### EXERCISE
List each line of the data below that contains the word "height", copying every such line in full.

### INFORMATION SHOWN

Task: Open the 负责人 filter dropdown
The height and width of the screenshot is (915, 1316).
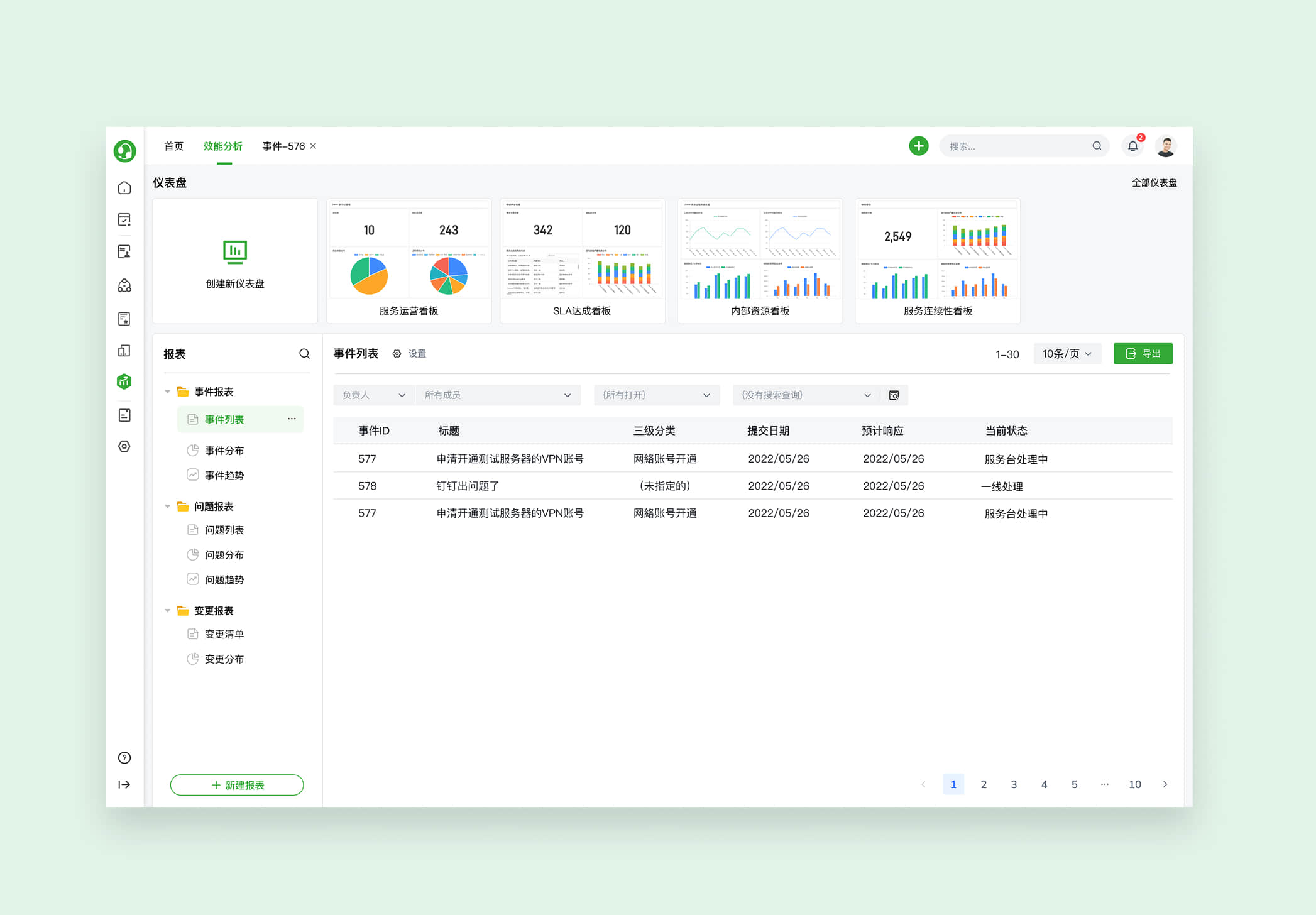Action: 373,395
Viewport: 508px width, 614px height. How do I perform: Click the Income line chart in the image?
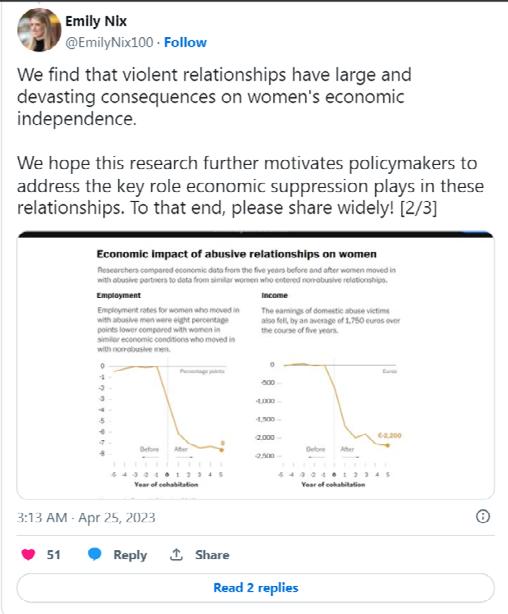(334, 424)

--

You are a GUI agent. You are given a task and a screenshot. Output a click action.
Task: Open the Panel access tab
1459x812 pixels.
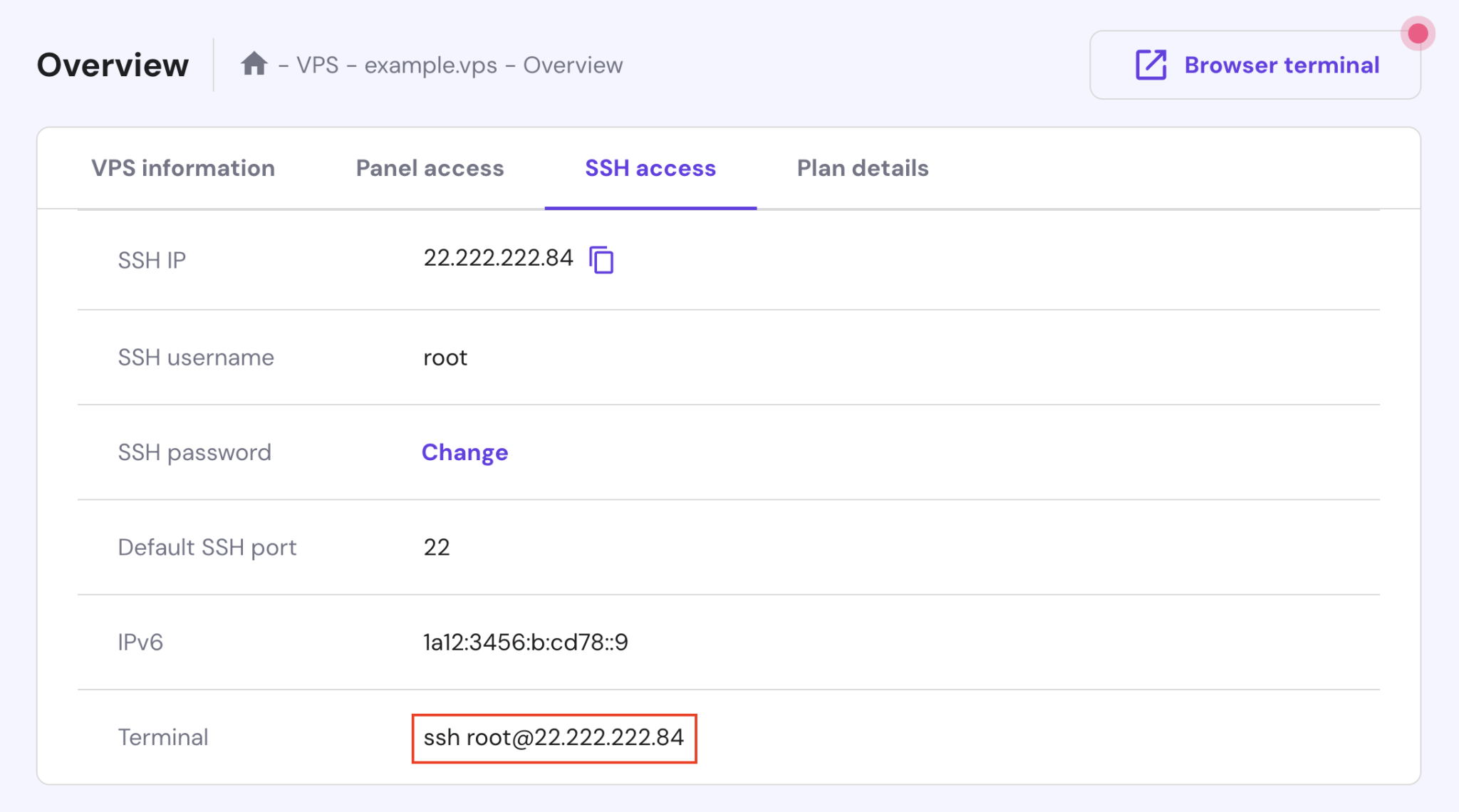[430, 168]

### EXERCISE OUTPUT
The height and width of the screenshot is (915, 1316).
Viewport: 508px width, 614px height. How do I perform: Click the Income line chart in the image?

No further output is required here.